В то же время утверждения Жильсона нельзя просто игнорировать. Для сохранения самостоятельности, да и просто существования, в определенной своей части состоящему из священников францисканскому ордену были просто необходимы учебные заведения, даже если собственность на них была закреплена за папским престолом. Допустив превращение группы сподвижников и учеников в организованный институт, следовало бы принять и то, что озабоченность святого Франциска отношением человеческой души к Богу должна была обрести определенное интеллектуальное выражение. Доказано, что богословско-философский синтез Бонавентуры представляет собой такое выражение. При этом, конечно, не следует недооценивать силы влияния Августина на мысль Бонавентуры. Вместе с тем разумно говорить, что образ мысли Бонавентуры более тесно связан с духовным началом святого Франциска, чем образ мысли более позднего францисканского мыслителя Дунса Скота. Сказать подобное – вовсе не значит принизить значение Дунса Скота. Как философ он намного значительнее Бонавентуры. Так же бесспорно то, что Дунс Скот являлся наиболее выдающимся христианским метафизиком Средневековья. Однако, вероятно, вовсе не без основания Бонавентура получил почетное звание «ангельского доктора», в то время как Дунс Скот известен как «тонкий доктор».

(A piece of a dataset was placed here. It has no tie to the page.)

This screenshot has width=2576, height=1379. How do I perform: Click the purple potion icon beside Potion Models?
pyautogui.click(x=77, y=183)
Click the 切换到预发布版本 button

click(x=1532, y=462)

Эти замечания не следует воспринимать таким образом, будто Бонавентура оказался не в состоянии установить различия между философией и теологией или что им отрицается сама возможность философского познания. Как и следует ожидать от мыслителя XII столетия, прекрасно знающего о существовании нехристианских философов, он проводит четкие границы между философией и теологией. Так, например, он утверждает, что богословие имеет начало в Боге, высшей причине, на которой, собственно, и заканчивается философия. Подразумевается, что богослов верит в Бога, а значит, все его сведения или исходные предпосылки коренятся в божественном откровении, тогда как для философа, в его желании познать реальность, отправной точкой оказывается размышление об элементарных предметах, откуда и доказывается бытие Бога как их Творца. Возможность философского познания определенно признается им, когда он пытается показать значимость всех наук для богословия, что он и делает в трактате «Возведение искусств к теологии».
В своей философии Бонавентура конечно же пользуется такими аристотелевскими понятиями, как «возможность» и «действительность», «форма» и «материя», «субстанция» и «акциденция». Естественно, он не против Аристотеля, во всяком случае в том смысле, чтобы отвергнуть его философию в целом. Однако аристотелевские понятия часто соединяются в его мышлении с идеями, восходящими к другим источникам, причем эти идеи порой испытывают влияние теорий Аристотеля. Так, например, соглашаясь с аристотелевской теорией гиломорфической структуры материальных предметов, Бонавентура разделяет взгляды Александра из Гэльса (а также Ибн Гебироля) о распространении этого состояния на все создания, включая и ангелов; таким образом, он интерпретирует материю как чистую потенциальность без какой-либо внутренней зависимости от количества или материальности в нашем понимании. Кроме того, Бонавентура принимает аристотелевскую теорию о душе как форме тела, а также считает, что человеческая душа является духовной субстанцией, состоящей из одухотворенной формы и духовной материи, причем слияние двух составляющих ее факторов придает душе индивидуальность. Такой взгляд, кажется, позволяет душе или субстанции души быть сотворяемой на ее собственных основаниях, что очень трудно примирить с Аристотелевым определением души. С другой стороны, теория восприятия, которая по большей части является Аристотелевой, сочетается с учением Августина о божественном озарении. В качестве примера того, как идеи, восходящие к неаристотелевским источникам, испытывают влияния аристотелевских понятий, можно привести теорию Бонавентуры rationes seminales. Эта теория заимствована у Августина, что Бонавентура прекрасно знает. С его точки зрения, следует одобрить теорию, ибо она согласна с разумом и подтверждается авторитетом Августина. Вместе с тем он не намерен полагать ни то, что формы, латентные по содержанию, могут реализовываться сами, ни то, что Бог причина их актуализации. Выход для него состоит в том, что у Аристотеля, как ему кажется, почти все естественные или, во всяком случае, вещественные формы осуществляются через посредство особых ограниченных действующих причин[193]
. Иначе говоря, материя изначально содержит в себе формы, реализуемые посредством созидающих сил. И поскольку формы фактически существуют, то ограниченные или конечные силы не творят из ничего. Одновременно с этим их действия не являются чисто случайными на пути божественной деятельности, являющейся, в свою очередь, причиной для них.